HUNTSVILLE, AL - INI has obtained an excerpt from scientist/shooter Amy Bishop's unpublished novel Jerkville, about a scientist named Andrea Bissop who conducts important research vital to humanity while set upon by annoying jerks, maliciously denying her needs.
Chapter Four: A Hush Over Macy's
"I was wondering if you have this pattern in more of an azure?"
Andrea fidgeted in irritation as the clerk checked a pattern book. Didn't this woman know she was Professor Andrea Bissop? Finally, after several seconds that felt like hours to Andrea, that clerk closed the book. "I'm so sorry, but this line of towels only comes in one color."
Frustrated, Andrea pulled out a Glock .40 from her oversized handbag, racked the slide, and double-tapped the surprised clerk. With a pair of vertical holes in her forehead, the clerk crumbled to the floor like a dropped napkin. "I need azure," screamed Andrea. The spent brass struck the department store floor with a metallic 'ting.' "Nothing else matches the tile, you stupid slab of meat! I hope they teach you color scheme in Hell, just before they stuff your fat head in a bucket of shit forever!"
A quiet fell over Macy's. There were muffled screams and 9-11 cell phone calls as Andrea made her way to the exit, pausing only to inspect a soap dish shaped like a sleeping cat. Cute. It never ended: incompetence, annoying bug-like people, defiance. One did what one could.
Out on the sidewalk, two cops jumped from a patrol car, pistols leveled at Andrea. "Drop your handbag and eat sidewalk, bitch!" shouted the younger cop. His older partner looked carefully at Andrea, "Are you Professor Andrea Bissop?"
"That's correct. Is there a problem?"
"No, ma'am," said the older cop, motioning her partner to lower his weapon. "Someone defy you in Macy's?"

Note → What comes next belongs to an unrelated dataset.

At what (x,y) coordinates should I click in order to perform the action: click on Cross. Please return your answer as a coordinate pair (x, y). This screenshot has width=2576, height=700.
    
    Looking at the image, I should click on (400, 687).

"A clerk. I handled it. Will there be anything else?"
"We're not letting her go?" said the younger man. His partner chuckled. "You got a lot to learn, kid. That's Professor Andrea Bissop. She does important scientific work, sorta like Ted Kaczynski. Plus she voted for President Obama, so you know she's not just smart, but real smart. Smart people got a different morality from regular folks. They see things from so many different angles that it's wrong to judge them by our crude, untutored lights. If they want to shoot people, even family members, then its probably for a real good reason. A smart reason."
Andrea smiled at the young cop's confusion as he lowered his pistol. He'd learned a valuable lesson today. Just as her boss at the lab would soon learn a valuable lesson about performance reviews. Smiling at the older cop, Andrea asked, "Officer? Do you know if there's a hardware store close-by? I have to buy a gross of nails and a pound of rat poison."